Savez-vous?
       

       
         
         

C.

      Votre Majesté,

Savez-vous qu'aujourd'hui en France tout le monde, ou presque, mange du pain à chaque repas? Que le Louis n'existe plus, qu'il a été remplacé par le Franc, puis l'Euro (en référence à l'Europe). Que des touristes visitent la Conciergerie en écoutant le récit de vos derniers instants? Que votre époux fut le dernier roi de France? Et que désormais c'est un président, élu par le peuple, qui décide de la politique de la France (ainsi qu'un Gouvernement, sous la conduite du premier ministre)?

C.

 

       
         

Marie-Antoinette

      Cher C.,

On a souvent voulu faire croire que je n'étais qu'une tête à vent, que j'étais trop insouciante, trop superficielle et trop mondaine pour être intelligente et pour m'intéresser à la vie en dehors de mon château de Versailles ou de Trianon, on s'est plu à faire croire et à répandre cette rumeur, «Marie-Antoinette est sotte», ainsi, à la lecture de votre lettre, je me rends compte que ces rumeurs ont sans aucun doute trouvé en vous un écho certain...

Pardonnez-moi mais, l'on m'a dit qu'à votre époque, en France, la pauvreté existe encore et toujours et que beaucoup de personnes, hommes, femmes et enfants souffrent de ne pas pouvoir manger à leur faim. Concernant le Louis et l'Euro, l'équipe de Dialogus m'a bien expliqué la chose mais ce n'est pas ce qui me surprend le plus: des touristes à la Conciergerie?! Cette prison sordide, n'ont-ils pas mieux à faire? Il y a tant de jolis endroits en France!
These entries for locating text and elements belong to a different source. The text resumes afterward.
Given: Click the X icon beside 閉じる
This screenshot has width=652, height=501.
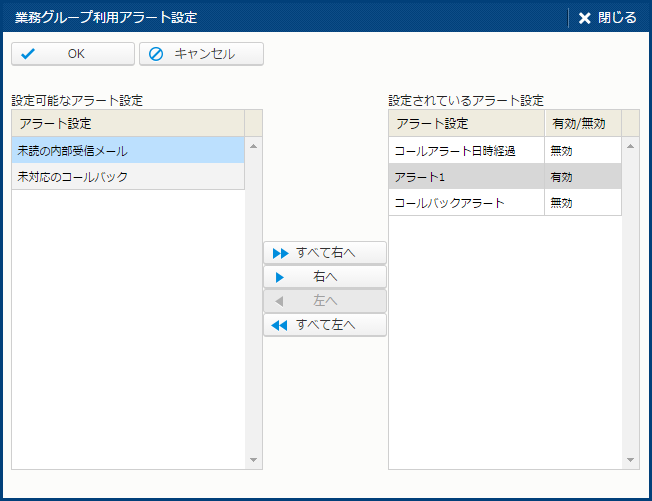Looking at the screenshot, I should coord(585,18).
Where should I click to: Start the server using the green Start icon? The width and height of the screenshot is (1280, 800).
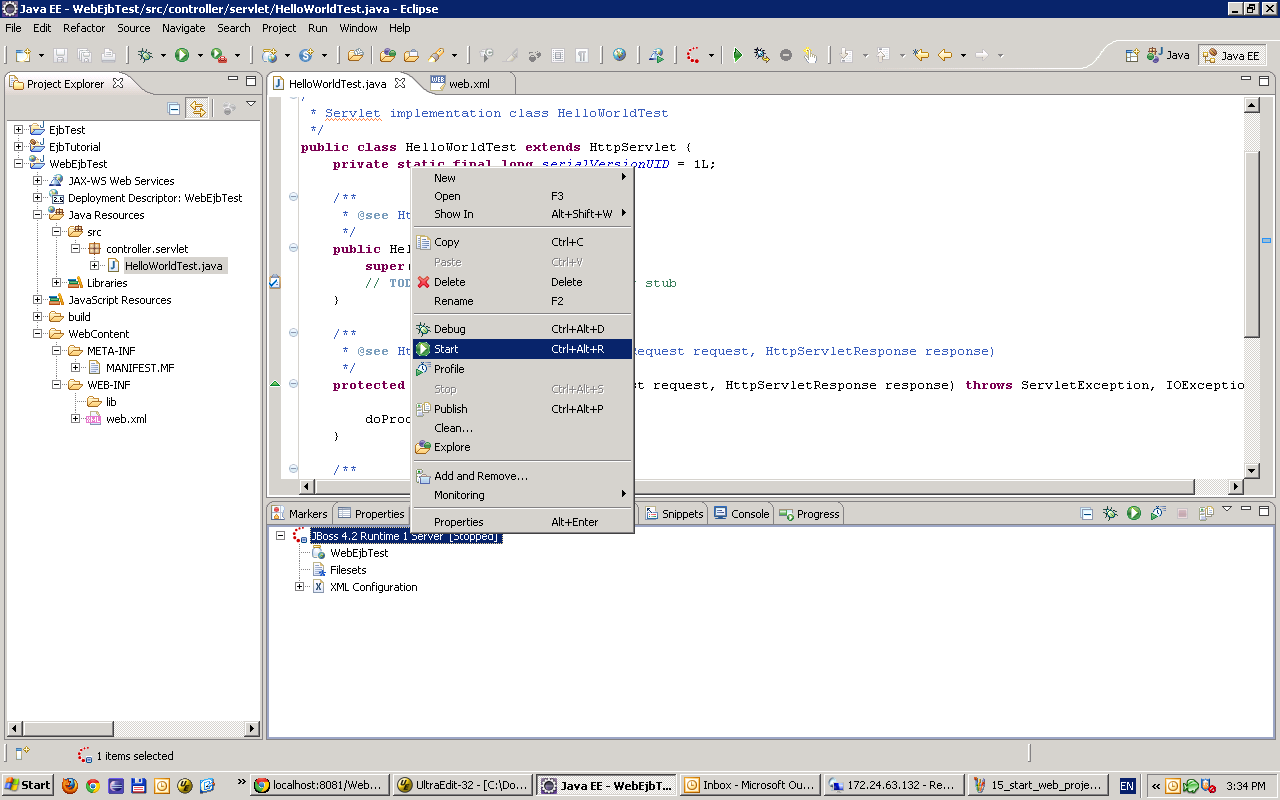(x=1133, y=513)
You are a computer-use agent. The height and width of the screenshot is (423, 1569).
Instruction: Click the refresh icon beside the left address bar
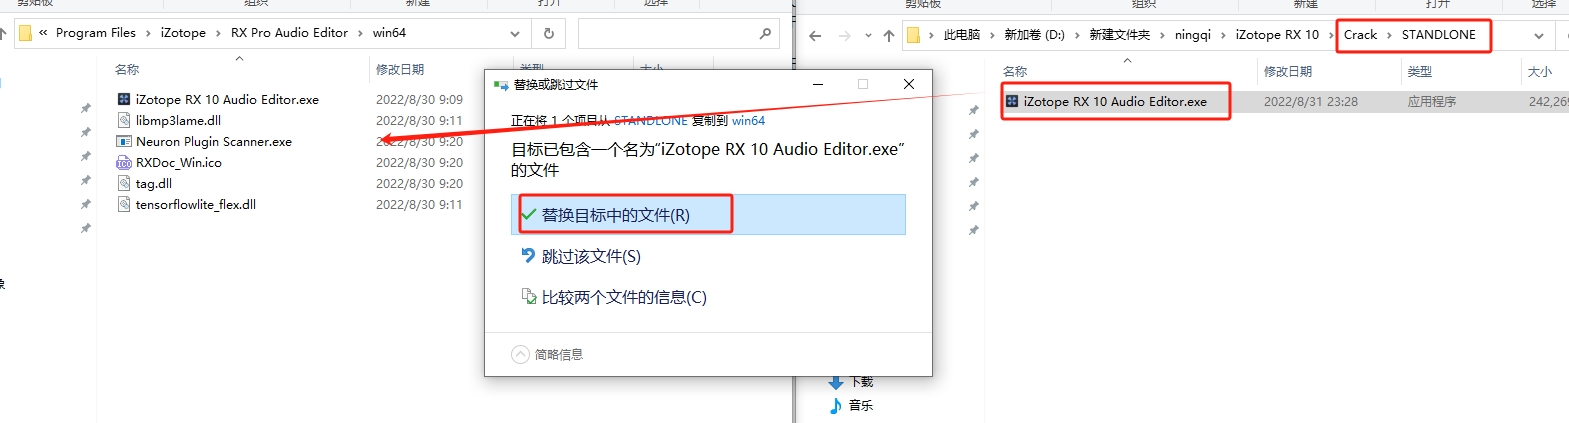[548, 33]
Il faudrait leur dire que pour le plaisir des yeux, Versailles et beaucoup d'autres lieux sont sans doute plus adéquats. Et je dois vous corriger sur un point: mon mari ne fut pas le dernier roi de France. Mon fils vit toujours, du moins à ce que je sache et d'après ce qu'on a bien voulu m'en dire, et la monarchie ne meurt jamais, quoi qu'il advienne. Il est vrai cependant qu'il est difficile de savoir où nous en sommes dans les désordres qui règnent en France aujourd'hui.